__SHORT PROBLEM__:
Copy every line of the data below, in order, without changing anything.

__TASK MATERIAL__:
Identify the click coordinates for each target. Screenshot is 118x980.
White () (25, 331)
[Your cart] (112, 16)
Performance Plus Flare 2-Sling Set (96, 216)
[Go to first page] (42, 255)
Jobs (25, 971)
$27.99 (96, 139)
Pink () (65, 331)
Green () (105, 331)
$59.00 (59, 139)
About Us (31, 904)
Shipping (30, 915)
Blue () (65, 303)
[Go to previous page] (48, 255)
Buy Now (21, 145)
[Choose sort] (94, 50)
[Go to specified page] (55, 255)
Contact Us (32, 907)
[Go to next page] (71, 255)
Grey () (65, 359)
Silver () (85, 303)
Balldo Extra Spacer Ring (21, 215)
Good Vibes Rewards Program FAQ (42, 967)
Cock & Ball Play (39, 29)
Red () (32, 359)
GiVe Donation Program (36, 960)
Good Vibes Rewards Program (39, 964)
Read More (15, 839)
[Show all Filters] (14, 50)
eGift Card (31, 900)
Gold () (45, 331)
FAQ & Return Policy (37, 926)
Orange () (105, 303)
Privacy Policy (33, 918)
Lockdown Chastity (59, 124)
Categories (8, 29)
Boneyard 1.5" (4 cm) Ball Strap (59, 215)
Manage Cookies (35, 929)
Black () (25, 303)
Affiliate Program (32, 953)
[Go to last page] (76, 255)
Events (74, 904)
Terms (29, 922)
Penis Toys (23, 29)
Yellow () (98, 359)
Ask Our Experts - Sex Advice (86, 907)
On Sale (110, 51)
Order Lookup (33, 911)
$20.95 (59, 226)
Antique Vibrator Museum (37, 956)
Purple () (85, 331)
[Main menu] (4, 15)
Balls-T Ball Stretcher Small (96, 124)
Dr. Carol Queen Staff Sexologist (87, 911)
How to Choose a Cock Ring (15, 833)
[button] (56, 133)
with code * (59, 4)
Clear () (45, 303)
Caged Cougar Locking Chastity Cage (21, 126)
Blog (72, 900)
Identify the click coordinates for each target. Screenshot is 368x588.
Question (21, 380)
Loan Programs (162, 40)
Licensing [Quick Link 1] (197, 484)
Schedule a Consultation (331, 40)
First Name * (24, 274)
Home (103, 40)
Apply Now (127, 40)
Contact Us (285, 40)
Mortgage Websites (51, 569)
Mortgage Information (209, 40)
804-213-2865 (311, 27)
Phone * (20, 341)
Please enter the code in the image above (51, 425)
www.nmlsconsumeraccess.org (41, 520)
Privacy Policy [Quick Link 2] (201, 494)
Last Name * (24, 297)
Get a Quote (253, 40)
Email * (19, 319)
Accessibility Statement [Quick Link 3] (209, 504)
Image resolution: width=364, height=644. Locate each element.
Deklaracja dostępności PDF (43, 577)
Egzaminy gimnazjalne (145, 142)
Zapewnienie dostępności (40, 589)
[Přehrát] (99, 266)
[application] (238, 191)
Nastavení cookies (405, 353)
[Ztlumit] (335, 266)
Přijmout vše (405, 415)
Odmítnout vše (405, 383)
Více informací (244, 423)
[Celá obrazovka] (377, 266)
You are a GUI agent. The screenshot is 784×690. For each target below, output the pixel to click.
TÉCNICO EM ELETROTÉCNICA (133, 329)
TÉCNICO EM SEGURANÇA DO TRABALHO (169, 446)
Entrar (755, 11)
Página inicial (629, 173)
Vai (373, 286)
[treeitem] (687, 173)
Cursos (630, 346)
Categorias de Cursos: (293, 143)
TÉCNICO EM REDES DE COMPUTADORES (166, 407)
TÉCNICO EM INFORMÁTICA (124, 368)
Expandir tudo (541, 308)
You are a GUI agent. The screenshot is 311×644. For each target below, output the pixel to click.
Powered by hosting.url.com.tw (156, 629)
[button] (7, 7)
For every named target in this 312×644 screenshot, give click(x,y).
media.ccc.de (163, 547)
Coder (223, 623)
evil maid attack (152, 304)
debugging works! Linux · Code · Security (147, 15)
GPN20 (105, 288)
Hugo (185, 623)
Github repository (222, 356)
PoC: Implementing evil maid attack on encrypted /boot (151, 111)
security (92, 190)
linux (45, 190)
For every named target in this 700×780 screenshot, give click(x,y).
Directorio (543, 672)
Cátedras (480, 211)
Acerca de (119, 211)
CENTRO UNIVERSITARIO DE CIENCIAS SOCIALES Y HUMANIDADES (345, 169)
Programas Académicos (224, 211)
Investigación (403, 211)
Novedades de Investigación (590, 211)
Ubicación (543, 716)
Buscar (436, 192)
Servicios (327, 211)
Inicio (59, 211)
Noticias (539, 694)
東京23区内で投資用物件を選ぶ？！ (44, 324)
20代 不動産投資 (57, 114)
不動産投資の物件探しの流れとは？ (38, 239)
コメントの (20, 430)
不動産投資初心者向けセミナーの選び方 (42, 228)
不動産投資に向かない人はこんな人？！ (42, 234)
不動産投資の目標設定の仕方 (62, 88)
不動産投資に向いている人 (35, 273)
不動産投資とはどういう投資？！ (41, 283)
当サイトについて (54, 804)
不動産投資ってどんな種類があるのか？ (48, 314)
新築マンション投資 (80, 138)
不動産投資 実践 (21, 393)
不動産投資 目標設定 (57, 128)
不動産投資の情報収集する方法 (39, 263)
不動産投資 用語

__ANSWER TO THIS PROBLEM__:
Identify the click coordinates for each target. Screenshot is 118x980.
White () (25, 331)
[Your cart] (112, 16)
Performance Plus Flare 2-Sling Set (96, 216)
[Go to first page] (42, 255)
Jobs (25, 971)
$27.99 (96, 139)
Pink () (65, 331)
Green () (105, 331)
$59.00 (59, 139)
About Us (31, 904)
Shipping (30, 915)
Blue () (65, 303)
[Go to previous page] (48, 255)
Buy Now (21, 145)
[Choose sort] (94, 50)
[Go to specified page] (55, 255)
Contact Us (32, 907)
[Go to next page] (71, 255)
Grey () (65, 359)
Silver () (85, 303)
Balldo Extra Spacer Ring (21, 215)
Good Vibes Rewards Program FAQ (42, 967)
Cock & Ball Play (39, 29)
Red () (32, 359)
GiVe Donation Program (36, 960)
Good Vibes Rewards Program (39, 964)
Read More (15, 839)
[Show all Filters] (14, 50)
eGift Card (31, 900)
Gold () (45, 331)
FAQ & Return Policy (37, 926)
Orange () (105, 303)
Privacy Policy (33, 918)
Lockdown Chastity (59, 124)
Categories (8, 29)
Boneyard 1.5" (4 cm) Ball Strap (59, 215)
Manage Cookies (35, 929)
Black () (25, 303)
Affiliate Program (32, 953)
[Go to last page] (76, 255)
Events (74, 904)
Terms (29, 922)
Penis Toys (23, 29)
Yellow () (98, 359)
Ask Our Experts - Sex Advice (86, 907)
On Sale (110, 51)
Order Lookup (33, 911)
$20.95 (59, 226)
Antique Vibrator Museum (37, 956)
Purple () (85, 331)
[Main menu] (4, 15)
Balls-T Ball Stretcher Small (96, 124)
Dr. Carol Queen Staff Sexologist (87, 911)
How to Choose a Cock Ring (15, 833)
[button] (56, 133)
with code * (59, 4)
Clear () (45, 303)
Caged Cougar Locking Chastity Cage (21, 126)
Blog (72, 900)
Identify the click coordinates for each target. Screenshot is 368x588.
Question (21, 380)
Loan Programs (162, 40)
Licensing [Quick Link 1] (197, 484)
Schedule a Consultation (331, 40)
First Name * (24, 274)
Home (103, 40)
Apply Now (127, 40)
Contact Us (285, 40)
Mortgage Websites (51, 569)
Mortgage Information (209, 40)
804-213-2865 (311, 27)
Phone * (20, 341)
Please enter the code in the image above (51, 425)
www.nmlsconsumeraccess.org (41, 520)
Privacy Policy [Quick Link 2] (201, 494)
Last Name * (24, 297)
Get a Quote (253, 40)
Email * (19, 319)
Accessibility Statement [Quick Link 3] (209, 504)
Image resolution: width=364, height=644. Locate each element.
Deklaracja dostępności PDF (43, 577)
Egzaminy gimnazjalne (145, 142)
Zapewnienie dostępności (40, 589)
[Přehrát] (99, 266)
[application] (238, 191)
Nastavení cookies (405, 353)
[Ztlumit] (335, 266)
Přijmout vše (405, 415)
Odmítnout vše (405, 383)
Více informací (244, 423)
[Celá obrazovka] (377, 266)
You are a GUI agent. The screenshot is 784×690. For each target below, output the pixel to click.
TÉCNICO EM ELETROTÉCNICA (133, 329)
TÉCNICO EM SEGURANÇA DO TRABALHO (169, 446)
Entrar (755, 11)
Página inicial (629, 173)
Vai (373, 286)
[treeitem] (687, 173)
Cursos (630, 346)
Categorias de Cursos: (293, 143)
TÉCNICO EM REDES DE COMPUTADORES (166, 407)
TÉCNICO EM INFORMÁTICA (124, 368)
Expandir tudo (541, 308)
You are a GUI agent. The screenshot is 311×644. For each target below, output the pixel to click.
Powered by hosting.url.com.tw (156, 629)
[button] (7, 7)
For every named target in this 312×644 screenshot, give click(x,y).
media.ccc.de (163, 547)
Coder (223, 623)
evil maid attack (152, 304)
debugging works! Linux · Code · Security (147, 15)
GPN20 (105, 288)
Hugo (185, 623)
Github repository (222, 356)
PoC: Implementing evil maid attack on encrypted /boot (151, 111)
security (92, 190)
linux (45, 190)
For every named target in this 700×780 screenshot, give click(x,y).
Directorio (543, 672)
Cátedras (480, 211)
Acerca de (119, 211)
CENTRO UNIVERSITARIO DE CIENCIAS SOCIALES Y HUMANIDADES (345, 169)
Programas Académicos (224, 211)
Investigación (403, 211)
Novedades de Investigación (590, 211)
Ubicación (543, 716)
Buscar (436, 192)
Servicios (327, 211)
Inicio (59, 211)
Noticias (539, 694)
東京23区内で投資用物件を選ぶ？！ (44, 324)
20代 不動産投資 (57, 114)
不動産投資の物件探しの流れとは？ (38, 239)
コメントの (20, 430)
不動産投資初心者向けセミナーの選び方 (42, 228)
不動産投資に向かない人はこんな人？！ (42, 234)
不動産投資の目標設定の仕方 (62, 88)
不動産投資に向いている人 (35, 273)
不動産投資とはどういう投資？！ (41, 283)
当サイトについて (54, 804)
不動産投資ってどんな種類があるのか？ (48, 314)
新築マンション投資 (80, 138)
不動産投資 実践 (21, 393)
不動産投資 目標設定 (57, 128)
不動産投資の情報収集する方法 (39, 263)
不動産投資 用語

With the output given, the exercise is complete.